> [WORKING DATA]:

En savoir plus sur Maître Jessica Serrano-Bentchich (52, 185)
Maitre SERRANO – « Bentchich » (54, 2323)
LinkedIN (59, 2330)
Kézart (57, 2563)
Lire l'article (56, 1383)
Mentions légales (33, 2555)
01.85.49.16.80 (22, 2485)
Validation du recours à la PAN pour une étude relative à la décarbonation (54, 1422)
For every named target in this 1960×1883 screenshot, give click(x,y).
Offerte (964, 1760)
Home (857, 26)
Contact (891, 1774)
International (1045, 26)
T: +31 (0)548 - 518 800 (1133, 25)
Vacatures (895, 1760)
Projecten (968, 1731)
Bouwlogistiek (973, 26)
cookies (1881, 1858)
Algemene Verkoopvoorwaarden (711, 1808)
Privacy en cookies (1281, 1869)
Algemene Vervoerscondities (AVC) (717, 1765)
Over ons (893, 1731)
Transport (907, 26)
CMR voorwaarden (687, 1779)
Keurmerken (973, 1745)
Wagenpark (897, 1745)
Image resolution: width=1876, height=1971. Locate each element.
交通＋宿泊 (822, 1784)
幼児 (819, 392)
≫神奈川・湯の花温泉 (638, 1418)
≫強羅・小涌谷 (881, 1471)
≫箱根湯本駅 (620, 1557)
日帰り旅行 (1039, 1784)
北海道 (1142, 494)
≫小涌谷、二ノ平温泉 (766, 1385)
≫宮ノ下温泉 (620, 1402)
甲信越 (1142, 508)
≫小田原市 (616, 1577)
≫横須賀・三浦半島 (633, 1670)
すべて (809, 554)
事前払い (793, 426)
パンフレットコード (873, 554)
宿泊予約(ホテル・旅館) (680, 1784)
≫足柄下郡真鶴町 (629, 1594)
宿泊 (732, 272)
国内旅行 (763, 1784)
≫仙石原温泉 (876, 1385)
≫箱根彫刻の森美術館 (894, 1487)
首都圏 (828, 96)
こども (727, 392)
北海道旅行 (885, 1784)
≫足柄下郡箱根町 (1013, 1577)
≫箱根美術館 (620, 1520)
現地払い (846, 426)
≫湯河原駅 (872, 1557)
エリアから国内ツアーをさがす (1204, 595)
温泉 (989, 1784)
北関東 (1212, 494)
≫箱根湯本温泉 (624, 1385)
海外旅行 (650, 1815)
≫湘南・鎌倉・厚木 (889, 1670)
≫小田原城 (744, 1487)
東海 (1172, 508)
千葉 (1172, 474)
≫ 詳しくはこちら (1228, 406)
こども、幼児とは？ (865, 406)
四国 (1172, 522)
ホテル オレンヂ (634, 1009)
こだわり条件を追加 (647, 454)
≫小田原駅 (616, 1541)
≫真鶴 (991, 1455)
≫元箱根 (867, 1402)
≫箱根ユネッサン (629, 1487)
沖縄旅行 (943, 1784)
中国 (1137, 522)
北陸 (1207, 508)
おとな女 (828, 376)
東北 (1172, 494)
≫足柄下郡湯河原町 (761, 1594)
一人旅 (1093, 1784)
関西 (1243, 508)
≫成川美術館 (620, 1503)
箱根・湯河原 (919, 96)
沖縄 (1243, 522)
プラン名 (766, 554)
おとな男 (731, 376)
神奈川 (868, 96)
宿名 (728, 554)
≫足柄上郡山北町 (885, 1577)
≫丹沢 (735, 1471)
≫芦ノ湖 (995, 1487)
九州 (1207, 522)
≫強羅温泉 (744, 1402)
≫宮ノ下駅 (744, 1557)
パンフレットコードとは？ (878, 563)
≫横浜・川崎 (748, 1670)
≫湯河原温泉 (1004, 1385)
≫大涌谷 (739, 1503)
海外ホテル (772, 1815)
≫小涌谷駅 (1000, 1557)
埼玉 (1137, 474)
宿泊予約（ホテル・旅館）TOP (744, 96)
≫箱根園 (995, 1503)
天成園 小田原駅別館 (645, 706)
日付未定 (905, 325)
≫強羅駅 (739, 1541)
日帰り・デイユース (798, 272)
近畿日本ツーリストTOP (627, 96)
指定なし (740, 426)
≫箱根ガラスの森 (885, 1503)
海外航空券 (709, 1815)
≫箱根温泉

> [ACTIVITY]: Go through the records. Copy each line where "Algemene" appears.

> [EXPECTED OUTPUT]:
Algemene Verkoopvoorwaarden (711, 1808)
Algemene Vervoerscondities (AVC) (717, 1765)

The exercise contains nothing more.